> ABOUT THIS TASK:
Reproduce word for word the stretch of the swimming-lessons text from "Swimming lessons were" through "for everyone involved.".

> TEXT SEGMENT:
•••
Swimming lessons were about to begin for the children in room 623 at the Margaret Clark Aquatic Center. Every year, the students learn how to swim in a large heated pool. Special adapted physical education teachers work with the students for three weeks. The classroom teacher and assistants also get to spend time with the children in the pool. It is a wonderful period of learning and water therapy for everyone involved.
Mr. Abraham Hernandez and Dr. Javier Ayala were the children’s swimming instructors once again. These two very special teachers are able to watch the children grow up over the years. This program begins when the students enter first grade and ends when the children reach 21 or 22 years of age, depending on when their birthdays fall during the school year. Many of the children have already moved on from elementary school to high school as the program has been around for almost 10 years now.
Typically, at least one student in room 623 begins the swimming program frozen in fear. This year, it was Douglas. The boy was a first-grader and not particularly tall. Douglas clung to the classroom paraprofessionals, Rosa, Billie and Hector whenever he entered the water. The teachers were used to how students reacted during the first few days of the swimming class. Over time, they knew Douglas would gradually let go of them as he became more secure in the water. Yet, the best part of the class was not the actual swimming lessons. It was watching how the children interact with each other during "free time."
Many of the children with autism in the class had difficulty relating to their peers both in communication and socialization. Douglas was no different. When Hernandez, announced free time, Douglas perked up. He would run over to grab some of the toys that floated and sank in the water. Bobby, another student, also wanted those same toys. Douglas did not like to share much of anything. However, Douglas also did not want to be pulled out of the water for misbehavior either. The consequence of not sharing or fighting over toys meant time out of the water. It wasn’t easy, but gradually Bobby and Douglas learned to share.
This year, the older boys in the swimming program surprised Ayala and Hernandez. Many of the students had remembered several of the swimming lessons from the previous year. Floating was much easier to do this time around as were some of the simple strokes. By the end of the three weeks, a few of the children were even learning how to do the back stroke.
Hernandez encouraged some of the children to try racing. The activity was fun, until one child lost the race. The social skills needed to handle defeat were difficult for one boy in particular. Even the water had its challenges. It wasn’t always fun. When the child grew too angry at his loss, time out of the water was the immediate consequence. Gradually, the boy began to learn a little bit on how to lose gracefully.
The students still had to dress themselves once they finished the swimming class. Several of the children had fine motor skill problems and had difficulty putting on their clothes. The students eventually learned to organize their clothing and how to put them on one step at a time. Some still needed assistance but many of the children learned how to dress themselves including putting on their shoes. Velcro and stretch pants were wonderful types of clothing to help several of the children grow in independence while dressing.
As the children entered the bus each day, the teacher and staff could see the eyes begin to droop. The gentle rocking of the bus often put many of the students to sleep on the drive back to the school. The parents also noticed that their children wanted to go to sleep earlier than normal after having their swimming lessons at school. The families also found that the children’s focus and communication usually improved after swimming even though they were tired.
Over time, the staff at the aquatic center has grown to discover how important their work is for children with special needs. This often is the only opportunity that some of these children have to learn how to swim. Later on, a few of the students even join the local high school swim teams along with their peers in general education. For the children in Room 623, swimming continues to be a great opportunity for learning social skills and improving communication skills.
•••
> RECORD SET:
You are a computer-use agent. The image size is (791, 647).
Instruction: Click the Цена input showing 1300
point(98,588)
•••
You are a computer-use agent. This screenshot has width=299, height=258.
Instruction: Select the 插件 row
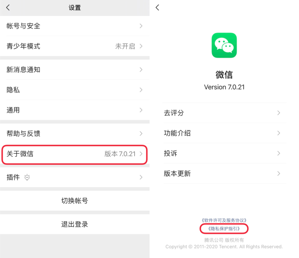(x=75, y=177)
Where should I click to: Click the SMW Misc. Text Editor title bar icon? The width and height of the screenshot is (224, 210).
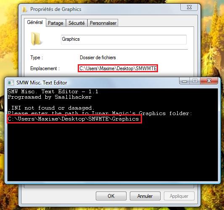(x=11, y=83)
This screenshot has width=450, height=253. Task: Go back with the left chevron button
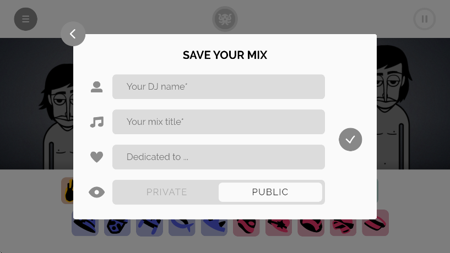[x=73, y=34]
•••
> PROBLEM SOLUTION:
Swimming lessons were about to begin for the children in room 623 at the Margaret Clark Aquatic Center. Every year, the students learn how to swim in a large heated pool. Special adapted physical education teachers work with the students for three weeks. The classroom teacher and assistants also get to spend time with the children in the pool. It is a wonderful period of learning and water therapy for everyone involved.